John Trapp Complete Commentary
Hosea 7:3
They make the king glad with their wickedness, and the princes with their lies.
Ver. 3. They make the king glad with their wickedness] A sad commentary surely of king and people, exhilarating themselves and each other in wickedness. Their kings were well paid of their people's compliances with their unlawful edicts; and the people no less well pleased to gratify and flatter their kings, as the Romans did Tiberius and other tyrants, who therefore said of them, that they were servum pecus, servile souls, et homines ad servitutem parati, men-made slaves. Tyrants care not how wicked their subjects are; for then they know they will swallow down any command, though never so impious, without scrupling or conscience-making. They like to have such about them as will down with anything, digest iron for a need, with the ostrich; and say, as that wretched man said (when one complained he could not do such a thing for his conscience), "I am master of my conscience, I can do anything for all that." Thus Balaam resolved to curse, whatever came of it; he went not aside as at other times, neither built he any more altars, but set his face towards the wilderness, as fully bent to do it, and nothing should hinder him now, Num 24:1-2 cf. Luke 9:51. He also gave wicked counsel to King Balak (and so made him glad at parting, though before he had angered him) to lay a stumblingblock before the children of Israel, viz. to set fair women to tempt them to corporal and spiritual fornication, that God might see sin flagrant in Jacob, some transgression in Israel, and so fall foul upon them with his plagues, Numbers 23:21. Parasites propound to kings suavia potius quam sana consilia, pleasing, but pestilent counsel; they also act for them, and under them, as Doeg did for Saul, and so gratify them, letify them, as here, make them glad; but it proves to be no better than risus Sardonius, such a mirth as brings bitterness in the end. Woe to such mirthmongers and mirth makers, for if they shall do thus wickedly, they shall be consumed, both they and their king, 1 Samuel 12:25 .

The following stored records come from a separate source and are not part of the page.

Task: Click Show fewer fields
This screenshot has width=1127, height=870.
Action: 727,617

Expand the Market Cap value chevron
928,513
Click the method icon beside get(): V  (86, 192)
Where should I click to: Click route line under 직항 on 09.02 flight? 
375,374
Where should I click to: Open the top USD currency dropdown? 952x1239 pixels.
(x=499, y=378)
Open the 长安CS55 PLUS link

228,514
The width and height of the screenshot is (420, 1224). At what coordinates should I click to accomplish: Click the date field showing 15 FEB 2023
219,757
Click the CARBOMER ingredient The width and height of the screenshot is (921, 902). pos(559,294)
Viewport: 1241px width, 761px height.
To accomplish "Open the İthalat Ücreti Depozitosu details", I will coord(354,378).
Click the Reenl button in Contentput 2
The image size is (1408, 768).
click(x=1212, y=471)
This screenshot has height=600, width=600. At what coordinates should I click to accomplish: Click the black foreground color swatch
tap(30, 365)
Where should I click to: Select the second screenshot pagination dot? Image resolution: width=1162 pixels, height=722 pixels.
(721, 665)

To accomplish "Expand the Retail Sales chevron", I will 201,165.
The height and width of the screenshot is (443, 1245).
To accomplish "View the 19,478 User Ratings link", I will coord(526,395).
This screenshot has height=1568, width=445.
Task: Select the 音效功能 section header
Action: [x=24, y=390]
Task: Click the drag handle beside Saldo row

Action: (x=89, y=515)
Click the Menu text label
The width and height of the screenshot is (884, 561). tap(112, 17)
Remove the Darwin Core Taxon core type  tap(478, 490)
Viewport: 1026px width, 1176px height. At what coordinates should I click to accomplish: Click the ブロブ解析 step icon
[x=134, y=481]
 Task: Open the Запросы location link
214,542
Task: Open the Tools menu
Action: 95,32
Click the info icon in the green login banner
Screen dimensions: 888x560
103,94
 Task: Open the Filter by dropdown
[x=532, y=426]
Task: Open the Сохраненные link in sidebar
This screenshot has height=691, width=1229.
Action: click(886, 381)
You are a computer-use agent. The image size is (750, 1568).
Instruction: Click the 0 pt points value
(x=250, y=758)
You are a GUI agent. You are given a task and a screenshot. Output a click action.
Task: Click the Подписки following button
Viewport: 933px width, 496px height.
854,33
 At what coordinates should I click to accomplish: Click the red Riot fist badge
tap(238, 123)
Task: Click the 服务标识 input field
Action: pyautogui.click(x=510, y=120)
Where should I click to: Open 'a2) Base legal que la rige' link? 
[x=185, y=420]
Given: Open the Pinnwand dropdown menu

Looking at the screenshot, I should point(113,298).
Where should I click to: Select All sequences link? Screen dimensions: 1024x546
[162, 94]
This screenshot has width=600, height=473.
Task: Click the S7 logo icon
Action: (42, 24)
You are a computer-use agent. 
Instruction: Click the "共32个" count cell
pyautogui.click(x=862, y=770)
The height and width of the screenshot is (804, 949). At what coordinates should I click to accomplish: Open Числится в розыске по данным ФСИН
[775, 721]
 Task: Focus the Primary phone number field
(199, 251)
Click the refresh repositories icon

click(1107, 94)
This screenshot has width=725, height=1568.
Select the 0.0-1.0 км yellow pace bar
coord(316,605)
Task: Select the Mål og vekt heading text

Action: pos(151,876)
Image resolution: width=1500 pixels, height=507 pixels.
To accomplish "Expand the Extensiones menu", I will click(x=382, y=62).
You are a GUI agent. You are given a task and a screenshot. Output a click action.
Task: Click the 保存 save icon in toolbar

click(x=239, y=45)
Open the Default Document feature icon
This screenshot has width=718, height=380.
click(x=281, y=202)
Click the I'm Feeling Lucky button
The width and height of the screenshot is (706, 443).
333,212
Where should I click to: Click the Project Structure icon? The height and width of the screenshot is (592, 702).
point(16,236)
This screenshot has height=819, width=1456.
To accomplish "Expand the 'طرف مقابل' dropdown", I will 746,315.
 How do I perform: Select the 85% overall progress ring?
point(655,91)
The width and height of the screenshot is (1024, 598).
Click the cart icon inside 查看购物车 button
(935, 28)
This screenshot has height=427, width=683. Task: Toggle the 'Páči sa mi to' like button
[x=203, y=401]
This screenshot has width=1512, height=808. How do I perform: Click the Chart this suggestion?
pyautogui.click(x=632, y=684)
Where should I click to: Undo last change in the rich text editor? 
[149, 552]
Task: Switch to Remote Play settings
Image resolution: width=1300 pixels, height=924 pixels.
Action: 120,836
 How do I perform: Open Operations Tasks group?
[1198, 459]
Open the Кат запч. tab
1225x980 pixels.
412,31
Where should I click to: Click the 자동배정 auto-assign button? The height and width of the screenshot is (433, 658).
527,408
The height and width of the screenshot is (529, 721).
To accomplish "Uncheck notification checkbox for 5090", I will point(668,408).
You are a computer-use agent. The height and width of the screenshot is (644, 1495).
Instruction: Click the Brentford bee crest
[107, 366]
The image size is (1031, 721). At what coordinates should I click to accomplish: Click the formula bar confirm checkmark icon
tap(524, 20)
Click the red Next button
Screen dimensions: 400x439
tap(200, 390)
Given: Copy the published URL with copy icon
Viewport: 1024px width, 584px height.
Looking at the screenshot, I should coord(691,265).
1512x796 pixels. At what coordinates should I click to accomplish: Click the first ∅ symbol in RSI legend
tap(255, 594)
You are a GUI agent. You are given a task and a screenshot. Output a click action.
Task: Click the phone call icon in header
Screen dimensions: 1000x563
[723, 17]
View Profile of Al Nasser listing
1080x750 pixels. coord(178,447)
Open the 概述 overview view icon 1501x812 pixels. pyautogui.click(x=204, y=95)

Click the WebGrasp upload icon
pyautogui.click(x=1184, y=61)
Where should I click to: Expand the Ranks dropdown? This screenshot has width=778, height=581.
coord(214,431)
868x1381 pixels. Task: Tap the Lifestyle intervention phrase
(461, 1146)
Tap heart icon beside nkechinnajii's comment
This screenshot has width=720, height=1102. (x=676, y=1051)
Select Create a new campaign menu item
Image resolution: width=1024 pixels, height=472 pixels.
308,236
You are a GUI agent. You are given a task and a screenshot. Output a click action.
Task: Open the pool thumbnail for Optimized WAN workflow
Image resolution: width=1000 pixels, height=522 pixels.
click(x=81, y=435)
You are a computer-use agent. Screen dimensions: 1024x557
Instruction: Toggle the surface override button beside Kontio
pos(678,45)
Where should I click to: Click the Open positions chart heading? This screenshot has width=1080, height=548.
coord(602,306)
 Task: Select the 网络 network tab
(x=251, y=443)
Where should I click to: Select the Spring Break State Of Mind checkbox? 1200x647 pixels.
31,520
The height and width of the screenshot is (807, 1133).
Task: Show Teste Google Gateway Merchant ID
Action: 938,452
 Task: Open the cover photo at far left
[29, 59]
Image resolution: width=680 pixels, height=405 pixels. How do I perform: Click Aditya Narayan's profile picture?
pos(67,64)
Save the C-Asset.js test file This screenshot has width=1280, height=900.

And the princes with their lies] With calumnies and false accusations, wherewith they load God's innocent servants, and that against their own consciences. Thus Doeg dealt by David, the priests and prophets by Jeremiah, the Persian courtiers by Daniel and his companions, Amaziah by Amos, Haman by the whole nation of the Jews, Tertullus by Paul, the heathen idolaters by the primitive Christians, which caused those many apologies made for them by Tertullian, Athenagoras, and others. If a ruler hearken to lies (and that is a common fault among them, as David tells Saul, 1Sa 24:9) all his servants will be wicked, Proverbs 29:12; he shall have his Aiones and Negones that will say as he says, and fit his humour to a hair; he shall have plenty of such as will slander the saints and cast an odium upon the conscientious. I once saw (saith Melancthon) an old coin, on the one side whereof was Zopyrus, on the other Zoilus; he adds, fuit imago aulae, comitantur calumniae bene merentes, It was a picture of princes' courts, where are store of such as, by flattery, daub white upon black, and, by calumny, sprinkle black upon white.